Bob B.: …what ever happened to Anonymiss and her fabulous cookies?
 [She left on a jet plane, gobbled turkey and pie, made book at the Iron Bowl, baked lotsa cookies, and then came back again. Did ya miss me???:) ]

Steve HAm I correct in assuming Anonymiss is snowed in and no one has gone to the Great White North to rescue her? C’mon people – think of the cookies!!!
[Awww :) Actually, I had left the GWN and was livin' it up in the Deep South. Now that I'm freezing again I hear I may need rescuing come Sunday night...Any of you guys like shoveling snow? *Think* of the cookies!!!]

Fred Key: What’s in these Anonymiss cookies? I feel kind of wehiffaWEHIOYJU3RWDJKBNCV
[Ok, so I kinda love this response. :) Made me laugh out loud. I think the answer is...*love* ]


Kiss up Cookies to can of spam,
walruskkkch, Bob B., Steve H,  and Fred Key!!
____________________

My favorite line from a heckuva long time ago was from Harvey:


A woman received one missed call and 48 texts from 'Satan'. They said..."no, really, if you like your soul, you can keep it."
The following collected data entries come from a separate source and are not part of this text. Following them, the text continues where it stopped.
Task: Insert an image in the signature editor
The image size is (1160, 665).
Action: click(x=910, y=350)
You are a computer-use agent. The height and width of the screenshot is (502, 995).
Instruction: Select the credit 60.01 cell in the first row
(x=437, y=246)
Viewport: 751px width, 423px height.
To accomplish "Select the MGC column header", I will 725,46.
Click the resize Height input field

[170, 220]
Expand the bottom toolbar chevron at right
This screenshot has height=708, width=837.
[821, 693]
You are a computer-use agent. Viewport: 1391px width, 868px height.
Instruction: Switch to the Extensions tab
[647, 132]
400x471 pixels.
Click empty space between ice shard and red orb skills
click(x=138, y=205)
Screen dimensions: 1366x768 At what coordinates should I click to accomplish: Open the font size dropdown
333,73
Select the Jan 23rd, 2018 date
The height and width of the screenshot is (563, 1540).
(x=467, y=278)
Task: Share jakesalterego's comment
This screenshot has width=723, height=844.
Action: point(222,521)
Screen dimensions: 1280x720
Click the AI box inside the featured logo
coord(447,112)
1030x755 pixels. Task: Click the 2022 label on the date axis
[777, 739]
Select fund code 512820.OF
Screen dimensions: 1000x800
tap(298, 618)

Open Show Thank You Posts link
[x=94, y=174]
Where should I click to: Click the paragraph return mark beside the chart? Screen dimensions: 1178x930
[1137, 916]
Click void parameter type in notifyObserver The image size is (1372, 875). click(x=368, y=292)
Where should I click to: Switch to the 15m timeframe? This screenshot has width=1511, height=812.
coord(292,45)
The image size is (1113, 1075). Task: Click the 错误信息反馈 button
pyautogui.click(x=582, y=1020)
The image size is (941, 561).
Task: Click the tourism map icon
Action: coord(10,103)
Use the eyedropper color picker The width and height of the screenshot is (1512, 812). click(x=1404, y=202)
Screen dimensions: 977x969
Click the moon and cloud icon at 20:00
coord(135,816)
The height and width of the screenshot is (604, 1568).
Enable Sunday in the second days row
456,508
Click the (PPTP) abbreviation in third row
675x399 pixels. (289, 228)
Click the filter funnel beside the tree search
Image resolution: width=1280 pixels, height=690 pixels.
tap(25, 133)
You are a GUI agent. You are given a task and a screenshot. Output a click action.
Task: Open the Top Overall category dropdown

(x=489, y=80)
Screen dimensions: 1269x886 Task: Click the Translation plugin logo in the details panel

Kiss Up Cookies to can of spam:

A woman received one missed call and 48 texts from 'Satan'. They said... "cookies are evil."

  
Cookies to Harvey
and Kiss Up Cookies to can of spam!

____________________

Here's a new line for you to try:


Harry Reid exempted some of his staff from Obamacare. What would you do for a Klondike Bar  Obamacare Exemption?

13 comments:

  1. Anything except work for that muck-dredge Harry Reid.

    ReplyDelete
  2. I'd give all of my cookies to Walrus.

    ReplyDelete
  3. At this point, what difference does it make?

    (Of course I missed you - the net world is a much colder place without you and your cookies!)

    ReplyDelete
  4. I'd replace my entire music library with Yoko Ono albums.

    ReplyDelete
  5. I'd commit myself to only write in
    Iambic pentameter for the next
    Three hundred and sixty five days.

    ReplyDelete
  6. Becoming a member of Congress, or working for one, are just too unpalatable to contemplate. So, that leaves:

    Join a Zumba class, in order to engage in an act of swivel disobedience.

    Join a pirate ship in a fast, ye maties.

    Join Oscar Madison in an Unger strike.

    ReplyDelete
  7. Let's see...become an Obama insider, gain the hatred of long-suffering Americans, become the moral equivalent of Harry Reid?...There is NOTHING I would do to get an Obamacare Exemption!

    ReplyDelete
  8. Well, duh! Intern on Capital Hill.

    ReplyDelete
  9. I'd open a virtual kissing booth.

    No bearded guys, though. Sorry Harvey.

    ReplyDelete
  10. Anything, short of eating a healthy diet, getting a job, giving up drugs and alcohol, paying taxes, rooting for the Yankees, wearing pants, having a cookie pried from my cold, dead hand (Half a cookie, maybe), stop murdering hobos for their old underwear or admitting that I may be a tad weak and pathetic.

    ReplyDelete
  11. ...eat a store bought cookie with walnuts.